Revista Panamericana de Salud Pública
Print version ISSN 1020-4989
ORTIZ, Diana et al. Influence of helminthic infections and nutritional status on the immune response of Venezuelan children. Rev Panam Salud Publica [online]. 2000, vol.8, n.3, pp. 156-163. ISSN 1020-4989. http://dx.doi.org/10.1590/S1020-49892000000800002.
We investigated the influence of nutritional status, as determined from anthropometric measurement, and of helminthic infections on the immune response of children of low socioeconomic status in two rural communities in Venezuela: El Cardón in the state of Nueva Esparta and San Daniel in the state of Miranda. A total of 125 boys and girls between 2 and 15 years old participated in the study. Their socioeconomic stratum was determined by a modified Graffar method. A physical examination was performed, as was also an anthropometric evaluation that took into account three indicators¾weight-for-height, weight-for-age, and height-for-age¾according to parameters established by the World Health Organization. Other examinations included feces, secretory IgA in saliva, total serum IgE, and anti-Ascaris-specific immunoglobulins. The children in both of the communities were in strata IV and V of the of Graffar scale, with a significantly greater number of stratum V inhabitants in San Daniel (P < 0.001). The results suggest that exposure level and individual susceptibility to the parasites are determining factors in parasitic infection and immune system behavior. The intensity of the parasitic burden plays an important role in stimulating polyclonal IgE, which diminishes the effectiveness of the specific response to those infections.
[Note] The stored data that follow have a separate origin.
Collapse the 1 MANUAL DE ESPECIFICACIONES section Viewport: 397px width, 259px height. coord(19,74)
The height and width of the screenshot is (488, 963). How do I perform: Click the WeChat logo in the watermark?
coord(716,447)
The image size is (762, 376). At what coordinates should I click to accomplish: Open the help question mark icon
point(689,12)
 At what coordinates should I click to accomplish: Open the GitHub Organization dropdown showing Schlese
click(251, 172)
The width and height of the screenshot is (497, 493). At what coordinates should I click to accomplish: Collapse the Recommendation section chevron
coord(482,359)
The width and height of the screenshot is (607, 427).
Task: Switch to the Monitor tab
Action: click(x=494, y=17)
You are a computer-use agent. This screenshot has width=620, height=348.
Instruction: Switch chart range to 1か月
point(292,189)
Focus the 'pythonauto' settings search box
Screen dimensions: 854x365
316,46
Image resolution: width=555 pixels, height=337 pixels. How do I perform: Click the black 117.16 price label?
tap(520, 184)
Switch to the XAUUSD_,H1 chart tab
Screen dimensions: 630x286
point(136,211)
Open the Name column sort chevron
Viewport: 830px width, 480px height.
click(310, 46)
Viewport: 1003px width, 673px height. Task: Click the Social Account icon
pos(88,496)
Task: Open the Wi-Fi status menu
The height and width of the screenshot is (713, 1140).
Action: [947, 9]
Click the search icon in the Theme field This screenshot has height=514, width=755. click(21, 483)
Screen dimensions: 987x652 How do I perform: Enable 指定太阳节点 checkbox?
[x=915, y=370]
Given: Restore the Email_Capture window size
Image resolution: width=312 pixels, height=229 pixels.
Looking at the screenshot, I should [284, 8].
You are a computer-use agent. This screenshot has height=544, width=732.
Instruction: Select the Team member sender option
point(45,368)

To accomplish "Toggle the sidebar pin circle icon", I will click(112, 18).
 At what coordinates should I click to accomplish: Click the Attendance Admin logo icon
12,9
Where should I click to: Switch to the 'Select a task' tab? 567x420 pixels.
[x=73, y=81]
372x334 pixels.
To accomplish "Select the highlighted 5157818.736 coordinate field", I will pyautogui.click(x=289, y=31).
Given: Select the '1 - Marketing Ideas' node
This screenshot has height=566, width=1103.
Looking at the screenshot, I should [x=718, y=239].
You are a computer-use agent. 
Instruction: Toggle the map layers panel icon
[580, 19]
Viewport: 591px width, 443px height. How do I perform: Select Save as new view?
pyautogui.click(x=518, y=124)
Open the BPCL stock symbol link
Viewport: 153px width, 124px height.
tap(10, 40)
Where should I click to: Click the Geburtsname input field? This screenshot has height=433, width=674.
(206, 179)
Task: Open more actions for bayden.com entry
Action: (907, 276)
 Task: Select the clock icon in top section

On the other hand, nutritional deficiencies could change the immune mechanisms of the mucous membranes, negatively influence the synthesis of secretory IgA, and stimulate the production of polyclonal IgE. Poor sanitary and socioeconomic conditions promote more exposure to gastrointestinal parasites and a deficient nutritional status, which modulates the immune response and affects serum IgE and secretory IgA production mechanisms.